その時、放龍は何者かに気づきエデアを羽交い締めにした。


「止まれ、こいつがどうなってもいいのか?シンジェロよ。」


「私にお気づきとは流石ですね。物陰から私を見つけ出すのは大変です。つまり大変なことをしたということになります。」


物陰から飛び出してきたのはシンジェロ参謀だった。


「ご安心ください、私は何かをしに来たのではございません。ただうちの政府は新たな刺客を用意してます。あなたを倒すためにね…。」


 そう、この時にもことが進んでいたのだ。ここからは一連の流れに並行して起きたウヨー皇国の議会の話である。


総統たる者、その名もアベル=シンドーが直々に顔を出した。

アベル=シンドーはウヨー自由主義皇国から絶大な人気を誇るこの国の総統である。パヨンの民からは独裁主義と批判され親の敵の如く憎まれている。パヨンに住む国外出身小説家も「アベル逮捕」という書籍を出版しパヨン内の小説コンクールの一つ、イクタママ賞を受賞した程だ。しかしウヨーの民からは国民に過干渉せず自由を保証した偉大なる総統として扱われている。

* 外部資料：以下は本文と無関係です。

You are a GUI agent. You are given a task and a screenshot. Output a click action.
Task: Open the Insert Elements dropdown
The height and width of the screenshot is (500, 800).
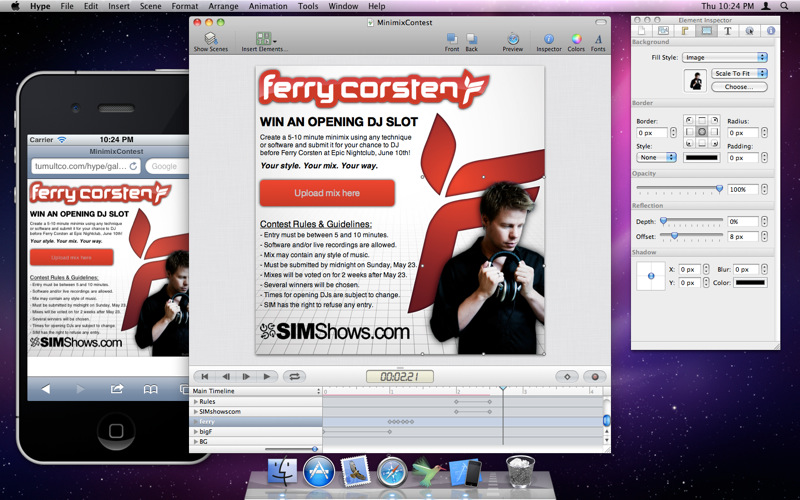pyautogui.click(x=263, y=40)
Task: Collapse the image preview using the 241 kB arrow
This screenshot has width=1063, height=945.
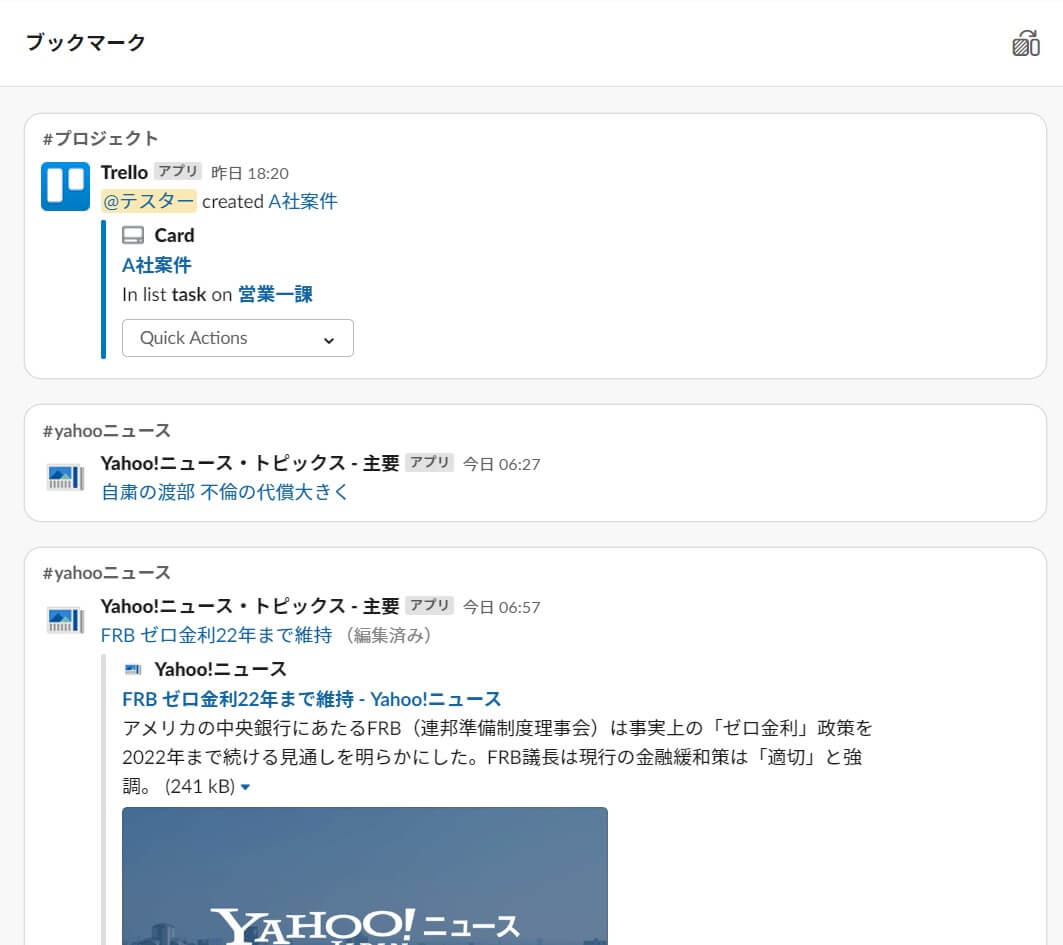Action: [x=246, y=788]
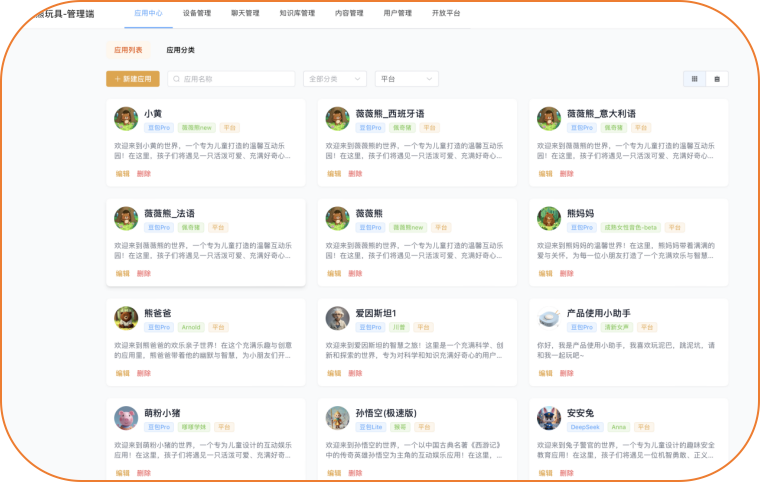Select the 应用分类 sub-tab
760x482 pixels.
[180, 50]
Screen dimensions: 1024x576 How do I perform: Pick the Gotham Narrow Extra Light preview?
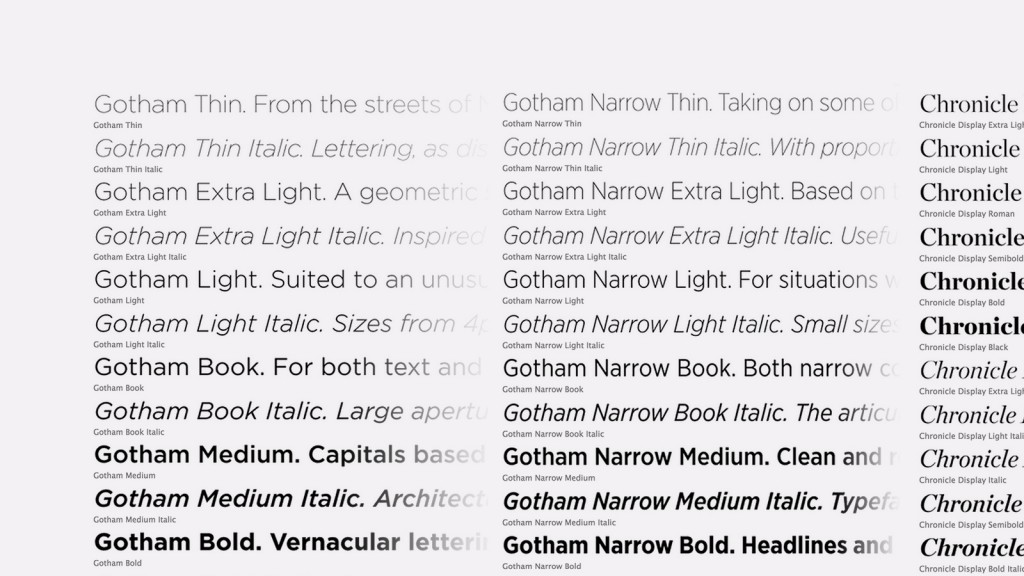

 アベル総統はニケェ元帥やタローア僧正を集め召喚獣こと有見放龍を撃退すべく特殊部隊を編成することが決めた。そのときに白羽の矢を立てられたのは遥か西の国、腐乱臭王国にあるギュリューリュ博物館にある石像を酔拳で叩き壊したと言われるネーケゲウェ行動隊長であった。


 ネーケゲウェ行動隊長は呼び出しを受け、議会に顔出した時ベロンベロンに酔った姿で現れた。

「あんのぉ〜、ほんじつわぁ〜いかほどのよ〜じでお呼び出しを〜?」


異臭漂わせフラフラなネーケゲウェを見て、その態度の悪さにニケェ元帥は激怒した。


「馬鹿にしてるのか、議会に来るときに酒飲むバカタレおるか!?」


対してタローア僧正は満面の笑みを浮かべニケェ元帥を見つめながら言った。


「まぁいいじゃねえか?見せてもらおうぜ、そのギュリューリュ禁断の石像を叩き壊したその酔拳とやらをさ。」


僧正の要望にアベルはうなずきながら答えた。


「よかろう、いでよ雑兵共!」


すると、議会に数人の兵士が集まった。そしてサイキックセイバーをかざしネーケゲウェに斬りかかった。


「あ〜らよっと!」


なんと、ネーケゲウェは一人ひとりを蹴り飛ばし華麗な技で雑兵をなぎ倒した…。


そう、放龍にとって強敵になる事は間違いない。宿命の対決が迫る、負けるな放龍!戦え、我らの放龍!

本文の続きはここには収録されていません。